14.0 Pollution Prevention
Sample gas from the combustion source exhaust is vented to the
atmosphere after passing through the chilled impinger sampling
train. Reagent solutions and samples should be collected for
disposal as aqueous waste.
15.0 Waste Management
Standards of formaldehyde and the analytical reagents should be
handled according to the Material Safety Data Sheets.
16.0 References
1 National Council of the Paper Industry for Air and
Stream Improvement, Inc., ``Volatile Organic Emissions from Pulp and
Paper Mill Sources, Part X--Test Methods, Quality Assurance/Quality
Control Procedures, and Data Analysis Protocols,'' Technical
Bulletin No. 684, December 1994.
2 National Council of the Paper Industry for Air and
Stream Improvement, Inc., ``Field Validation of a Source Sampling
Method for Formaldehyde, Methanol, and Phenol at Wood Products
Mills,'' 1997 TAPPI International Environmental Conference.
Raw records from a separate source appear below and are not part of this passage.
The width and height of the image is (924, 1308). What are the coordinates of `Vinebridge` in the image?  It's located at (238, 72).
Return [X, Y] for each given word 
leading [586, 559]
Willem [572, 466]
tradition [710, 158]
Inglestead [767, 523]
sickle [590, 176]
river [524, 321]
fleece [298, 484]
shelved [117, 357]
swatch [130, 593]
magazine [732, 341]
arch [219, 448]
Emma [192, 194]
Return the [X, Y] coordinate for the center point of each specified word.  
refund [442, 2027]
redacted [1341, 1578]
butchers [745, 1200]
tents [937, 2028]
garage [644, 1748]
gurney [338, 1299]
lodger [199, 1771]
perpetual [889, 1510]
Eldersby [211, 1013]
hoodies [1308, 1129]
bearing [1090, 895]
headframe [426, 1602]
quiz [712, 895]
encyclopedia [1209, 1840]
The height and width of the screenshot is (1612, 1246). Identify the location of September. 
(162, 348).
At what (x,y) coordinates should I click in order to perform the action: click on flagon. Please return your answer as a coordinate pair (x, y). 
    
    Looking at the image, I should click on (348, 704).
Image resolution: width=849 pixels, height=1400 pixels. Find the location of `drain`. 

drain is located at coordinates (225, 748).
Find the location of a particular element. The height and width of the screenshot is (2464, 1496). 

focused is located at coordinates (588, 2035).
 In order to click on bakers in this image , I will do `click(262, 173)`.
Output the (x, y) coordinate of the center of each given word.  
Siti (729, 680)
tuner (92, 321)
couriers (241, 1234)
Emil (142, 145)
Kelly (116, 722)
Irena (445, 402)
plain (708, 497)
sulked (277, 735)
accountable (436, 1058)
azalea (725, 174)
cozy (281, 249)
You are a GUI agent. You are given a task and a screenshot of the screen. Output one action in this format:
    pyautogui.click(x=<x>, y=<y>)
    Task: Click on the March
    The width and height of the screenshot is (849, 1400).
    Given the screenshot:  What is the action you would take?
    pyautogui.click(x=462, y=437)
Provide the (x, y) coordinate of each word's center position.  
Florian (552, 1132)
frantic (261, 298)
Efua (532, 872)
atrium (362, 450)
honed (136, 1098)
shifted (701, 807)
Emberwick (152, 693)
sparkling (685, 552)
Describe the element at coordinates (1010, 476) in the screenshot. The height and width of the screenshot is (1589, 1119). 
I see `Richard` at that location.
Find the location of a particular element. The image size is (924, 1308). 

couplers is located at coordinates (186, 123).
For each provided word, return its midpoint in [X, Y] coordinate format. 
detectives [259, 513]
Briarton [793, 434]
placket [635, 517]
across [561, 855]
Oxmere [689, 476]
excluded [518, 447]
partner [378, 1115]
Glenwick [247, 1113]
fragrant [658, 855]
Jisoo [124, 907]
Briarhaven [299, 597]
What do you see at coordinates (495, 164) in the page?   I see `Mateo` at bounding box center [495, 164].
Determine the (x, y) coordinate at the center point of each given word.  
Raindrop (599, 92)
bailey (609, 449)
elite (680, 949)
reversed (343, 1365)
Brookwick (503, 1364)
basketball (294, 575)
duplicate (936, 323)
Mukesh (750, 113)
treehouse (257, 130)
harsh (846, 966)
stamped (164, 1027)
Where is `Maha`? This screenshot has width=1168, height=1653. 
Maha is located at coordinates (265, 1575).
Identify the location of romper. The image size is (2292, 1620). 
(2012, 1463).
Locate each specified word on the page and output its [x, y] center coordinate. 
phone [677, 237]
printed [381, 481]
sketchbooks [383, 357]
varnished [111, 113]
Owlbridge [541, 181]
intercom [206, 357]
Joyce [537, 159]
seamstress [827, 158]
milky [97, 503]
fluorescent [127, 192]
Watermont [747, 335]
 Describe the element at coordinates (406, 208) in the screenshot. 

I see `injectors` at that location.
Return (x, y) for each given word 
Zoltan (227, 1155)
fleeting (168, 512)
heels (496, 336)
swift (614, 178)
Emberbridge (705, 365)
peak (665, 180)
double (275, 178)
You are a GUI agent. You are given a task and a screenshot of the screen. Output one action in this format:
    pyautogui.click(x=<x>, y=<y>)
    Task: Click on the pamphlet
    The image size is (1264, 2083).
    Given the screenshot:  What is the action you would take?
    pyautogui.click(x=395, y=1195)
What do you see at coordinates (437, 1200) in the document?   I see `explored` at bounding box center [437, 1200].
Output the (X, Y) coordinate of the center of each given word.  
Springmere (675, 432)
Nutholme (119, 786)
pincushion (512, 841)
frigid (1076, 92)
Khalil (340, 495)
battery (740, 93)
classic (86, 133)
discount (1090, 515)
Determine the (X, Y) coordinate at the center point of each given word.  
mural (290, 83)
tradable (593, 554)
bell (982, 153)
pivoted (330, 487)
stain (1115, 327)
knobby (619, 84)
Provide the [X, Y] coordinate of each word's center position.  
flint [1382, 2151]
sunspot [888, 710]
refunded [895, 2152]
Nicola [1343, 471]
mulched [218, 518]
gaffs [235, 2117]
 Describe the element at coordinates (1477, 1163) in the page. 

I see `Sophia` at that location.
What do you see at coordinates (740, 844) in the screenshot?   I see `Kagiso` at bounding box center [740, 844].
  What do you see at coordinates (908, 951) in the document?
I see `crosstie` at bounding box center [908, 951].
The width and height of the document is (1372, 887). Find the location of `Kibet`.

3 Roy F. Weston, Inc., ``Formaldehyde Sampling Method
Field Evaluation and Emission Test Report for Georgia-Pacific
Resins, Inc., Russellville, South Carolina,'' August 1996.
4 Hoechst Celanese Method CL 8-4, ``Standard Test
Method for Free Formaldehyde in Air Using Acetyl acetone,'' Revision
0, September 1986.
5 Shareef, G.S., et al. ``Measurement of Air Toxic
Emissions from Natural Gas-Fired Internal Combustion Engines at
Natural Gas Transmission and Storage Facilities.'' Report No. GRI-
96/0009.1, Gas Research Institute, Chicago, Illinois, February 1996.
6 Gundappa, M., et al. ``Characteristics of
Formaldehyde Emissions from Natural Gas-Fired Reciprocating Internal
Combustion Engines in Gas Transmission. Volume I: Phase I Predictive
Model for Estimating Formaldehyde Emissions from 2-Stroke Engines.''
Report No. GRI-97/0376.1, Gas
[[Page 1929]]
Research Institute, Chicago, Illinois, September 1997.